Science journal has just published an important article on this topic called A global surveillance system for crop diseases - global preparedness minimizes the risk to food supplies
The article suggests that to improve response to the spread of unexpected crop diseases, a Global Surveillance System (GSS) should be created. The system would adapt established biosecurity practices and networking facilities and extend their use in low-income countries. This would allow these countries to quickly respond to emerging disease outbreaks and stabilize food supplies.
The article recognizes the International Plant Protection Convention (IPPC) s vital role in providing a platform where countries can collaborate to improve awareness of threats to agriculture from regulated pests.

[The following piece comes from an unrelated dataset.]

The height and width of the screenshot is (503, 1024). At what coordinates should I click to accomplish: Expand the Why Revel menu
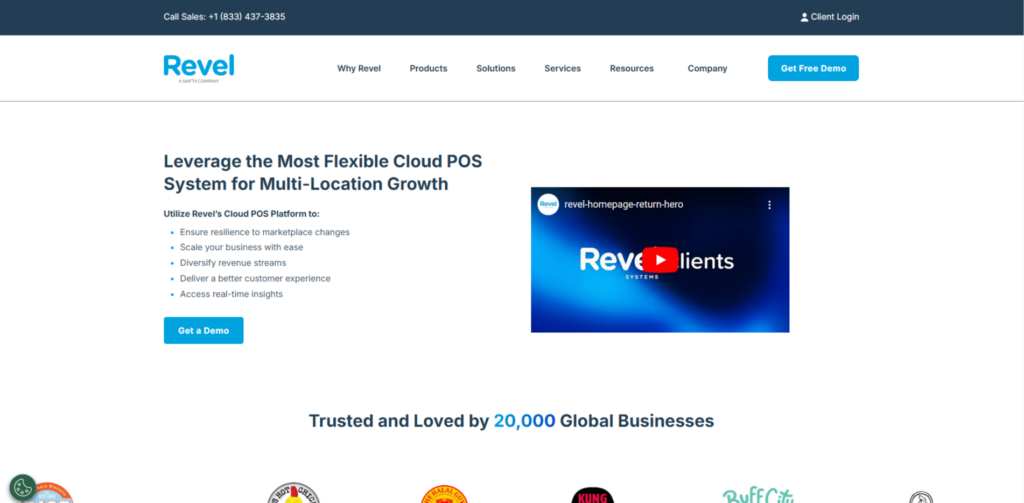pyautogui.click(x=359, y=69)
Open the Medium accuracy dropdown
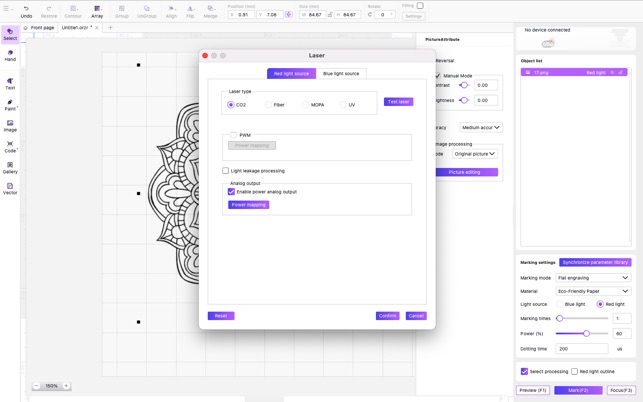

It also reflects key objectives of the IPPC 2020-2030 strategic framework related to emerging pests and emergency response; and developmental goals such as Enabling use of third parties to perform inspections; Strengthening Pest Outbreak Response Systems; as well as establishing a Global Pest Alert System and a Diagnostic Laboratory Network.
The Science article affirms that the research community is interested in collaborating and providing support to meet plant health challenges.
Citation: A global surveillance system for crop diseases*. M. Carvajal-Yepes, K. Cardwell, A. Nelson, K. A. Garrett, B. Giovani, D. G. O. Saunders, S. Kamoun, J. P. Legg, V. Verdier, J. Lessel, R. A. Neher, R. Day, P. Pardey, M. L. Gullino, A. R. Records, B. Bextine, J. E. Leach, S. Staiger and J. Tohme. Science. 364 (6447), 1237-1239. 2019.
*Ms Adriana G. Moreira, Standards Officer of the IPPC Secretariat contributed to the review of this article.